The most important part of an AI assistant is what it refuses to do
Everyone is racing to let AI handle more. In a real business — money, contracts, regulated processes — the value is in what you forbid it to do. Notes on building an AI layer you can actually trust.
The default instinct with an AI assistant is to expand what it can do — answer more questions, handle more of the conversation, take more off the team. In a business where the AI talks to real customers about money and regulated processes, that's the wrong thing to optimize first. The work that matters is deciding, precisely, what it must never do on its own.
We think about it in three tiers.
Three tiers
Tier one is pure automation — no AI. Timed reminders, stage-based messages, confirmations. Deterministic, predictable, and most of the value.
Tier two lets the AI answer for itself, but only safe, factual questions: "where's the meeting point?", "what should I bring?". These have a correct answer that doesn't depend on who's asking, and getting one wrong costs nothing.
Tier three is the line: anything sensitive goes to a human, immediately. Money, cancellations, refunds, legal questions, anything involving a minor, anyone who sounds upset. The AI doesn't attempt these.
The design work isn't in tier two. It's in drawing tier three's boundary, and enforcing it.
The rules that matter are the negative ones
For the assistant we built into a regulated business, the important rules are the things it can't do:
- It never quotes a price. Prices carry commitments and vary by situation; a confident wrong number is worse than no answer.
- It never signs as a person or implies it's human.

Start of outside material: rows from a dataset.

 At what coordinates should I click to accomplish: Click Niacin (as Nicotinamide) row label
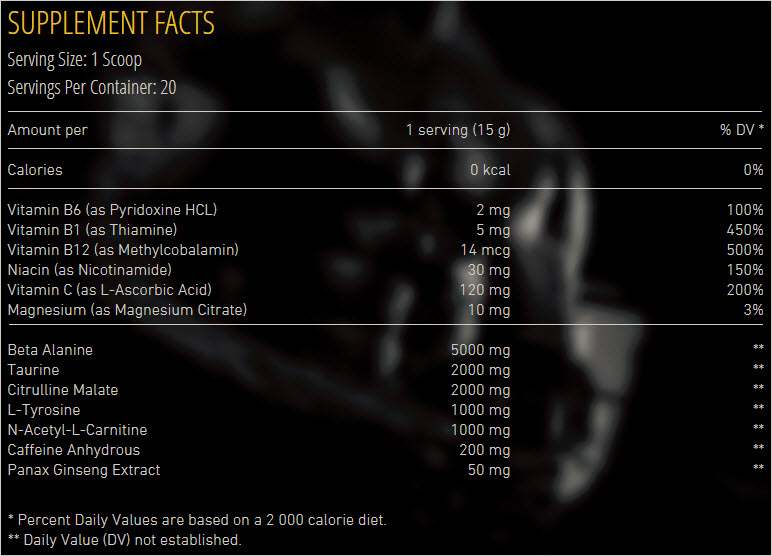(x=90, y=270)
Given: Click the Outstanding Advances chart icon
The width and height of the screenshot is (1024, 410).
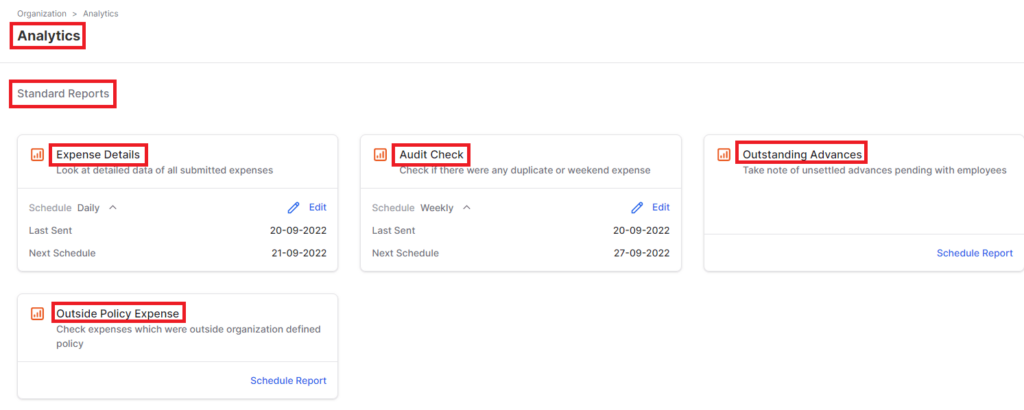Looking at the screenshot, I should tap(724, 155).
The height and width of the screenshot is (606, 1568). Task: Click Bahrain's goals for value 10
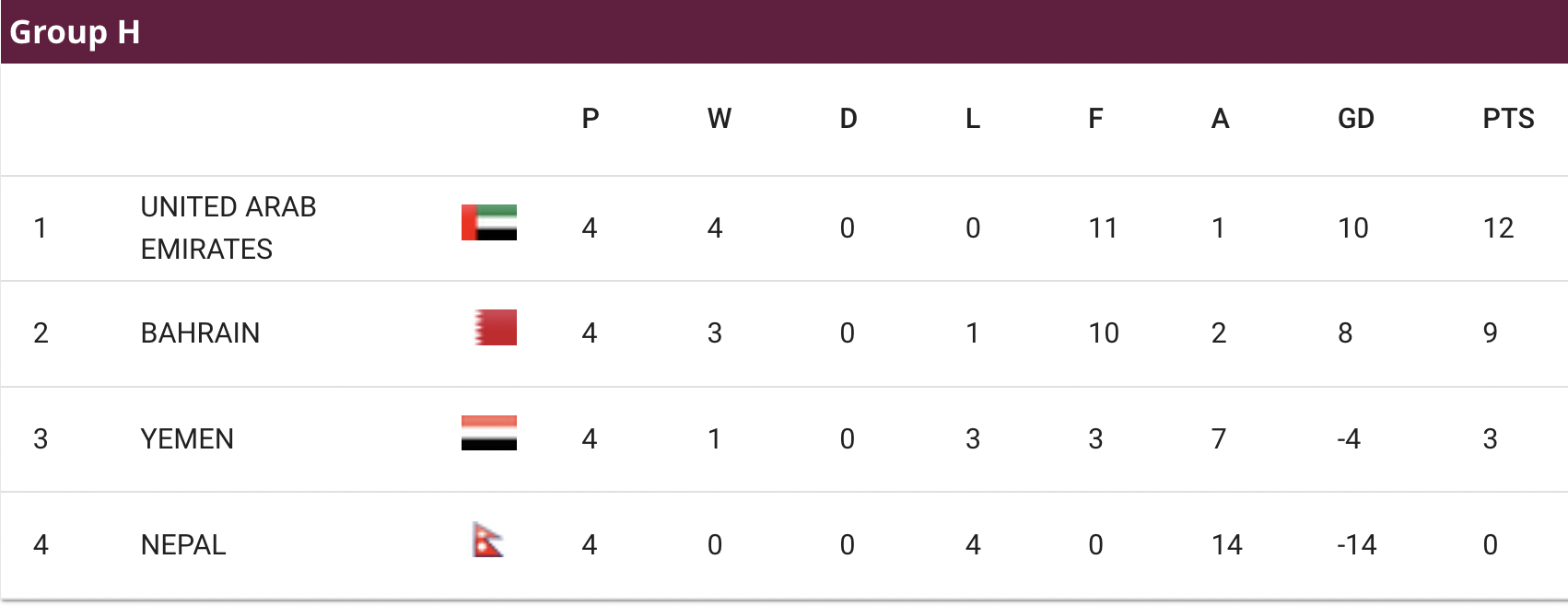(1104, 332)
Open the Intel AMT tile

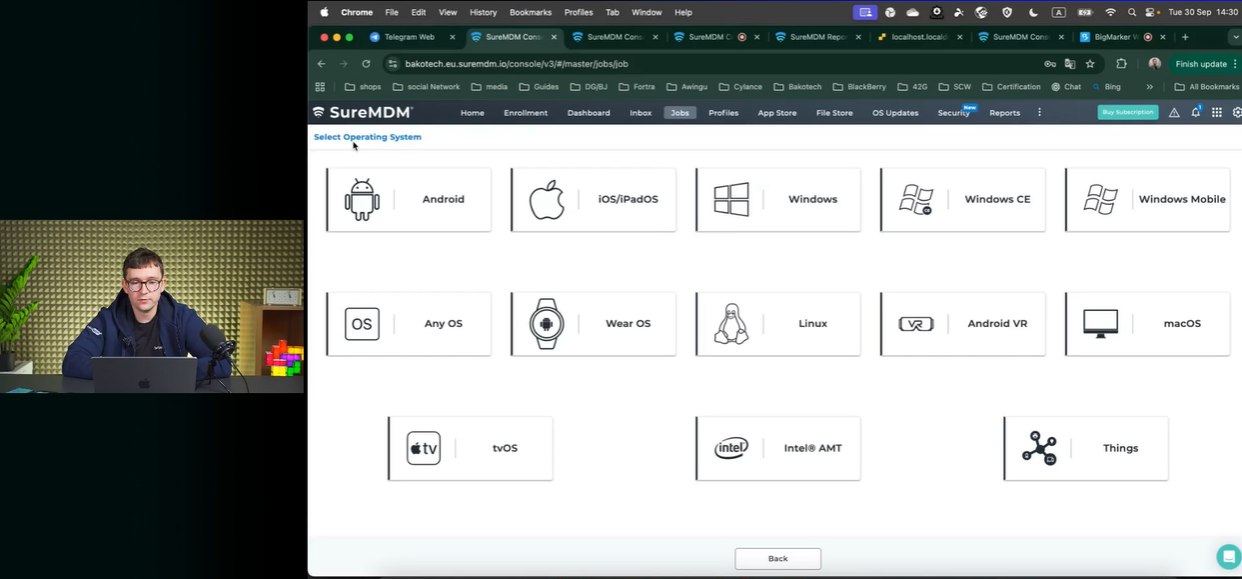pos(778,448)
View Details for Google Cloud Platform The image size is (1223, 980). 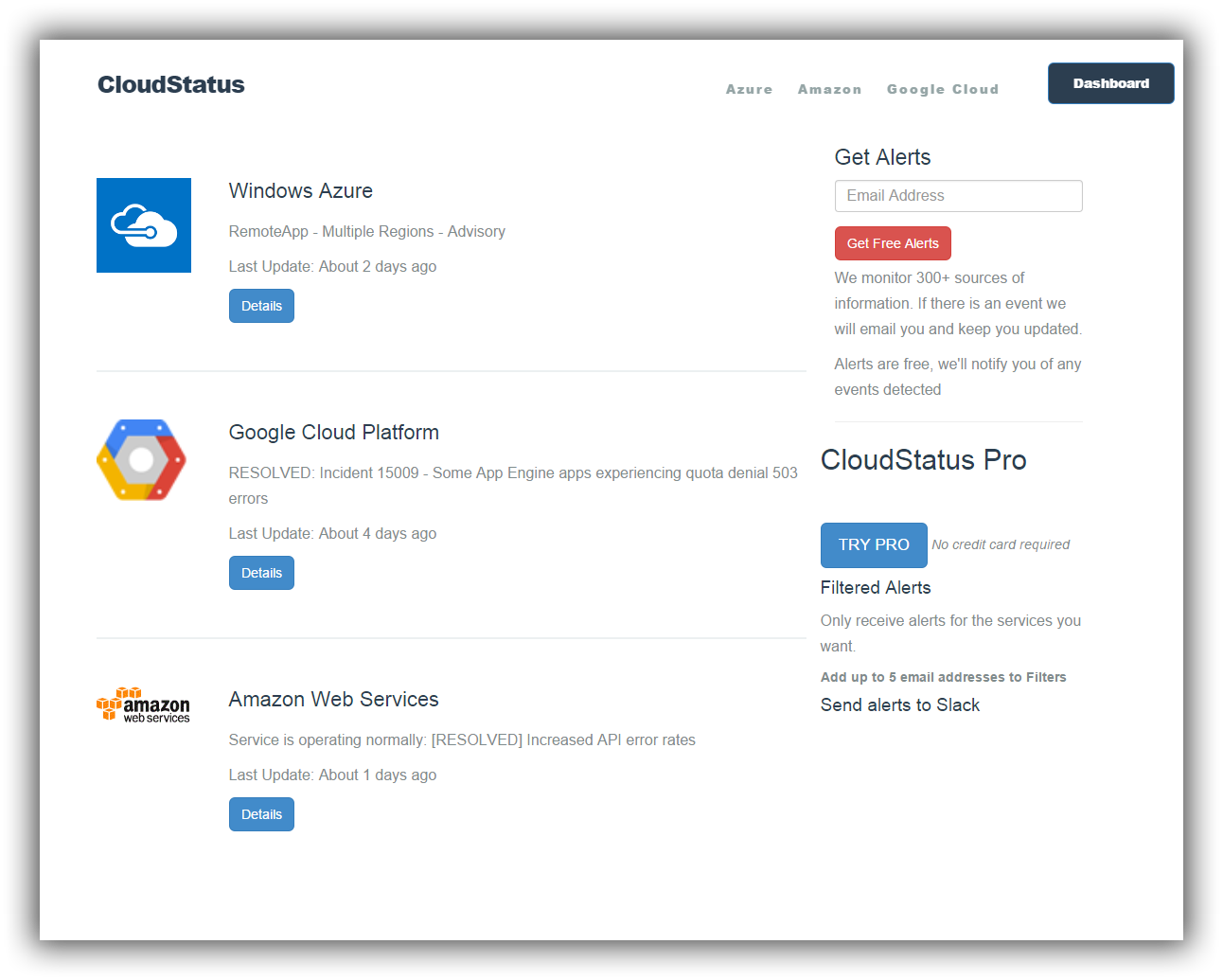[261, 573]
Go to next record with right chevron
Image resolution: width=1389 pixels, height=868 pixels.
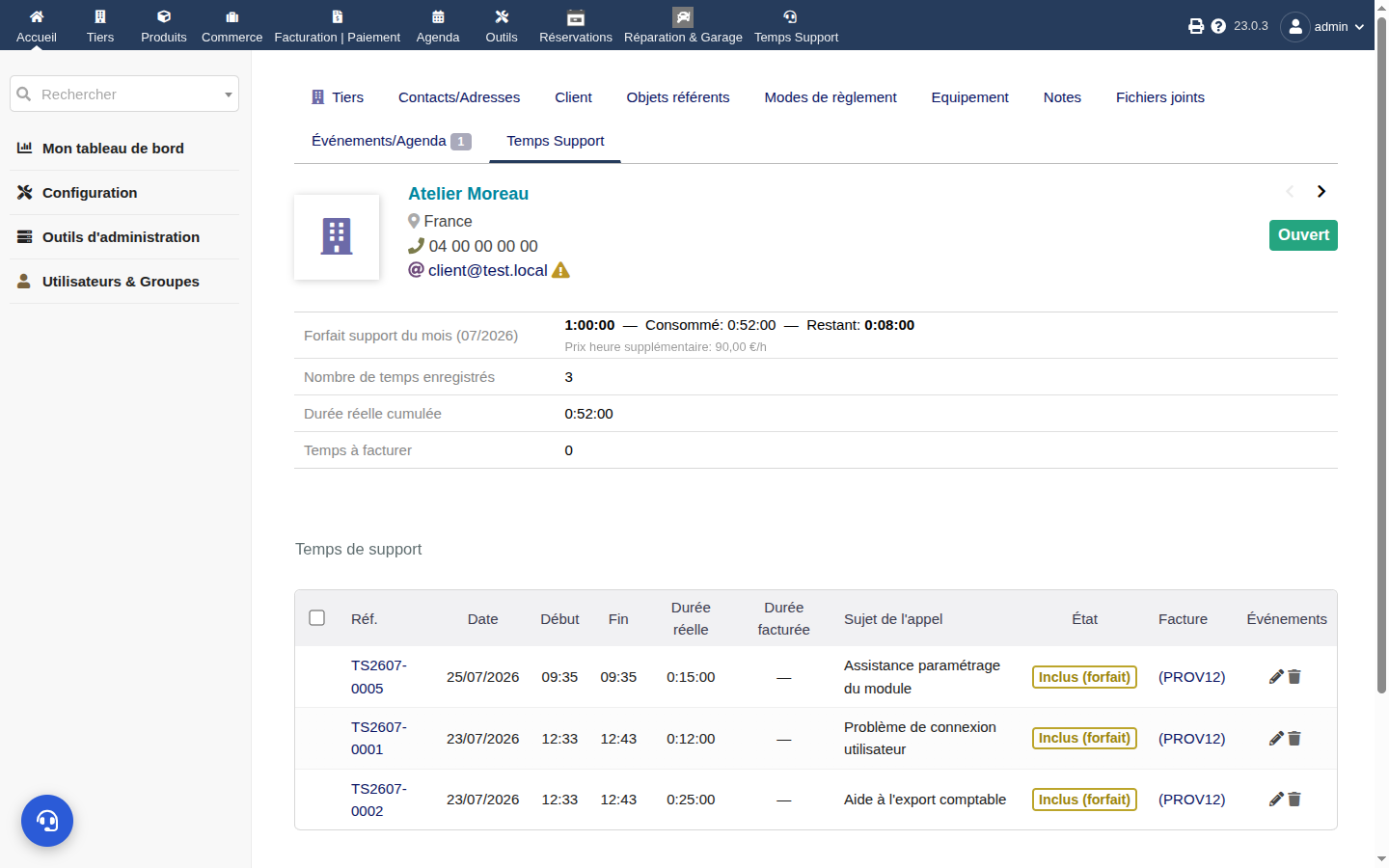(x=1321, y=191)
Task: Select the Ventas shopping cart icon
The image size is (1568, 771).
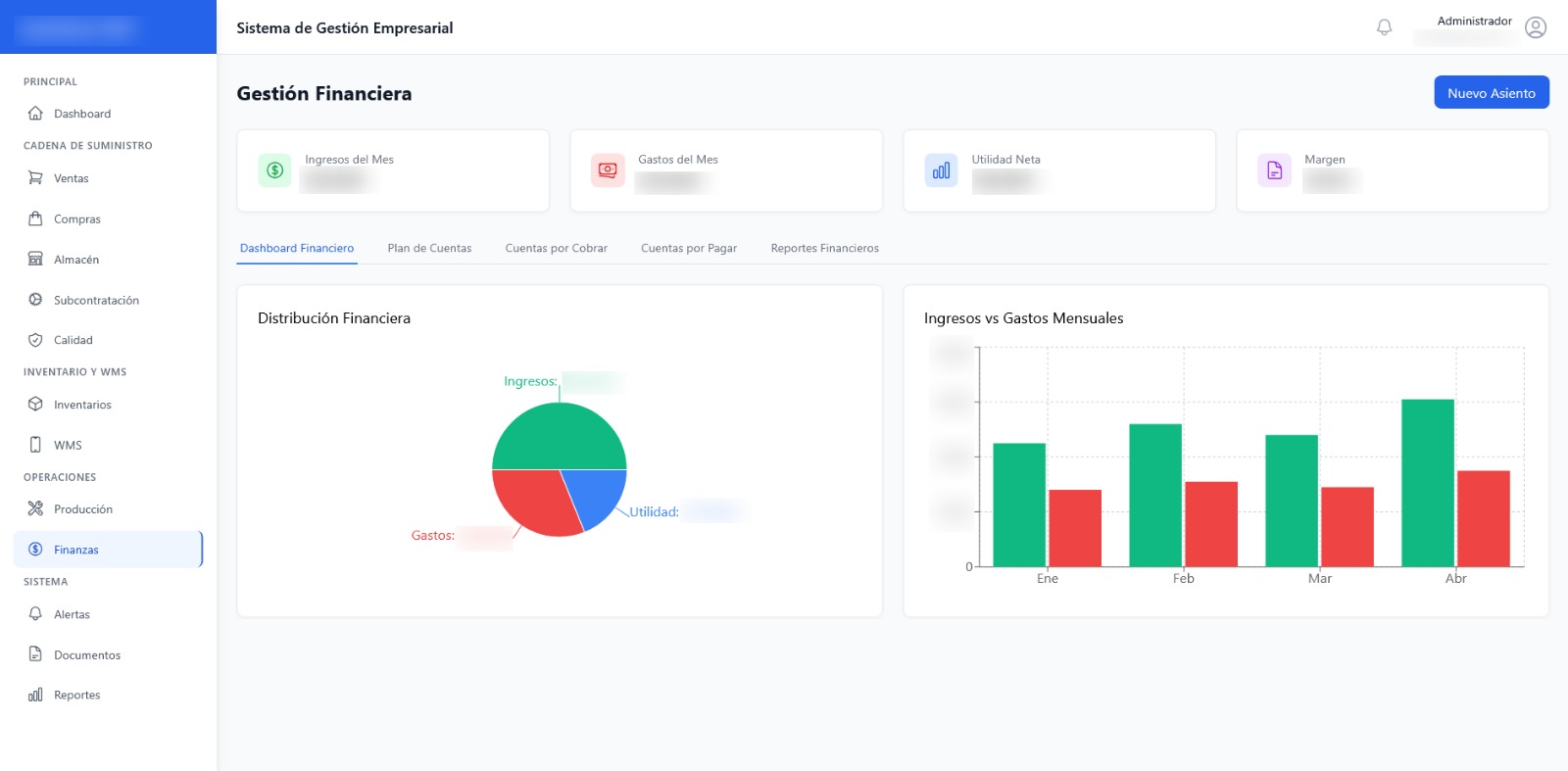Action: tap(35, 178)
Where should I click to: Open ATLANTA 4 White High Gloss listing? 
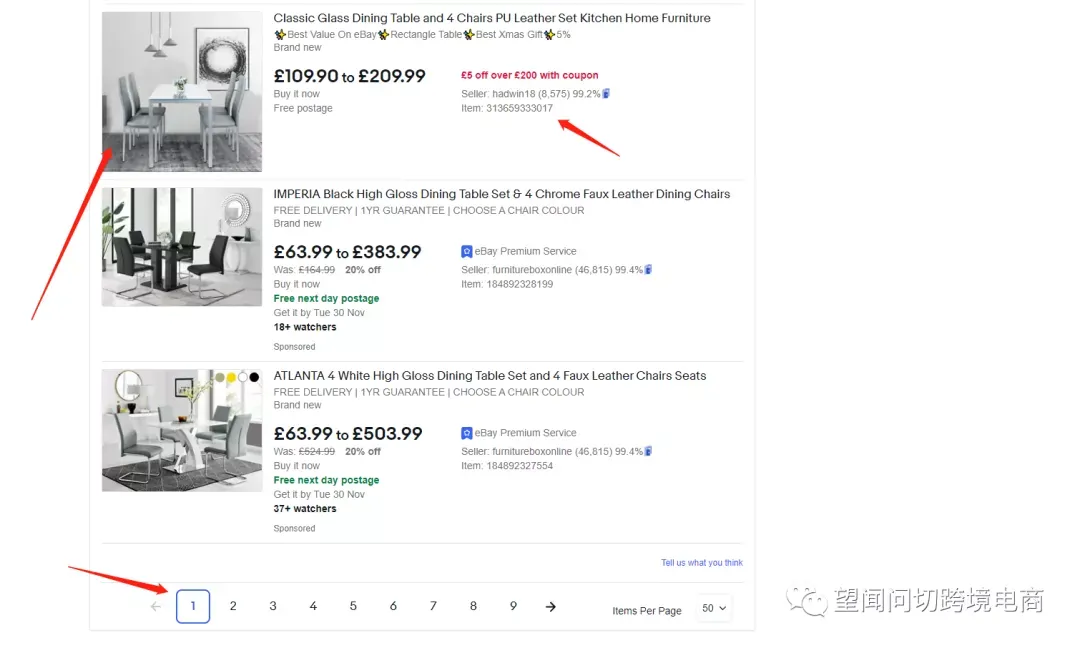[x=490, y=376]
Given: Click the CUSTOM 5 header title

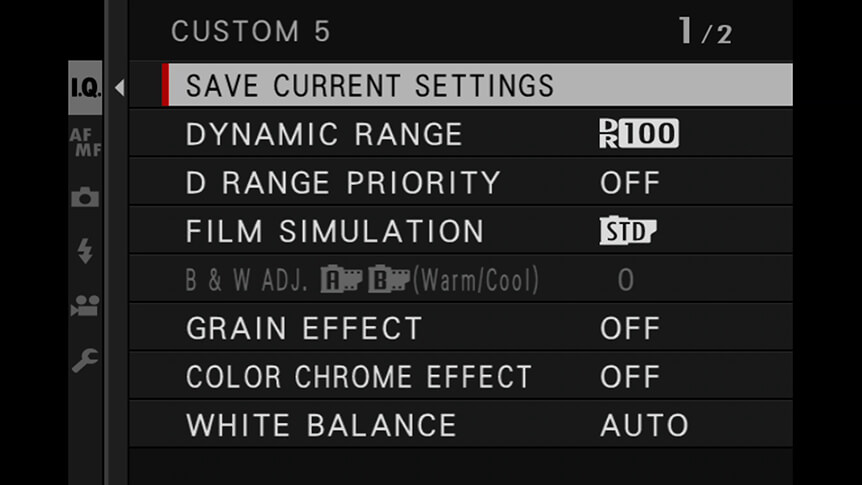Looking at the screenshot, I should (x=251, y=31).

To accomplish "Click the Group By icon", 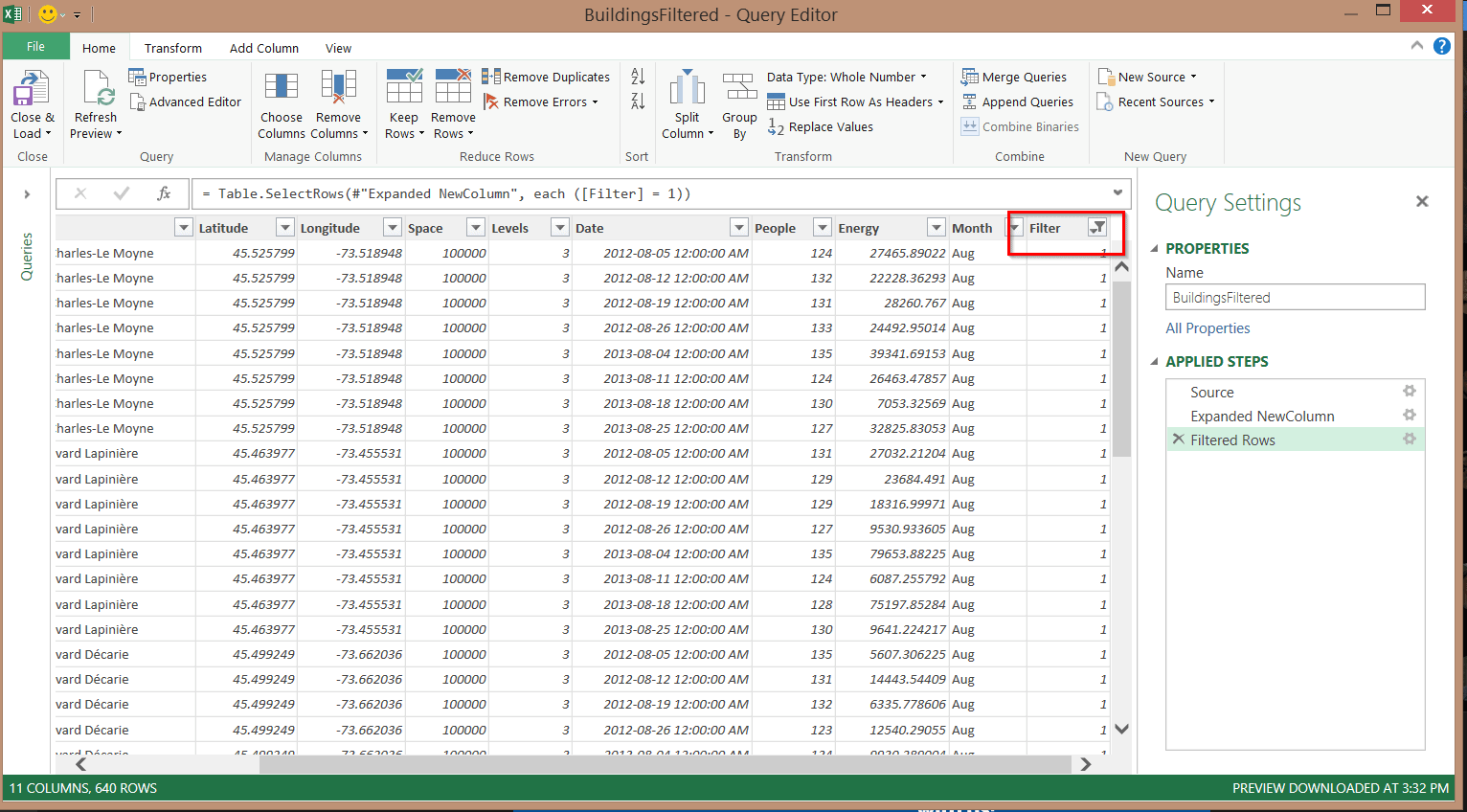I will pos(739,87).
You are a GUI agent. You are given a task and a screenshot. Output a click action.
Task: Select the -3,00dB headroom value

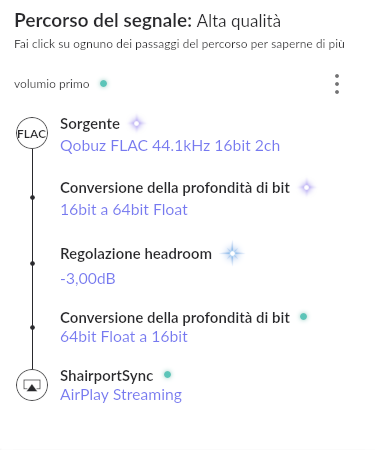(x=88, y=279)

- It never advances someone's status — it can't move a customer to "approved," bend a rule, or make a promise the business has to keep.
- It always escalates the sensitive categories, even when it's fairly sure it could answer.
None of that is a limitation to apologize for. It's the reason the tool is safe to point at real customers — an assistant that can't misquote a price or invent a policy is one the owner can leave running. That build is written up in the boating-school platform case study.
"It could probably handle it" is the trap
Modern models are good enough that they usually could answer the sensitive questions plausibly. That's the danger. "Usually right" on a refund, a legal detail, or an anxious customer is a liability, because the failures land on the cases that matter most — in your customer's inbox, with your name on them.
Escalation isn't the model failing. It's the system working. The goal was never for the AI to handle everything; it was to handle the safe majority flawlessly and get out of the way for the rest.
An AI assistant that's allowed to do anything is a demo. One that knows, by design, what it must not do is a product. Where being wrong has a cost, the guardrails aren't a detail you add at the end — they're what makes it shippable.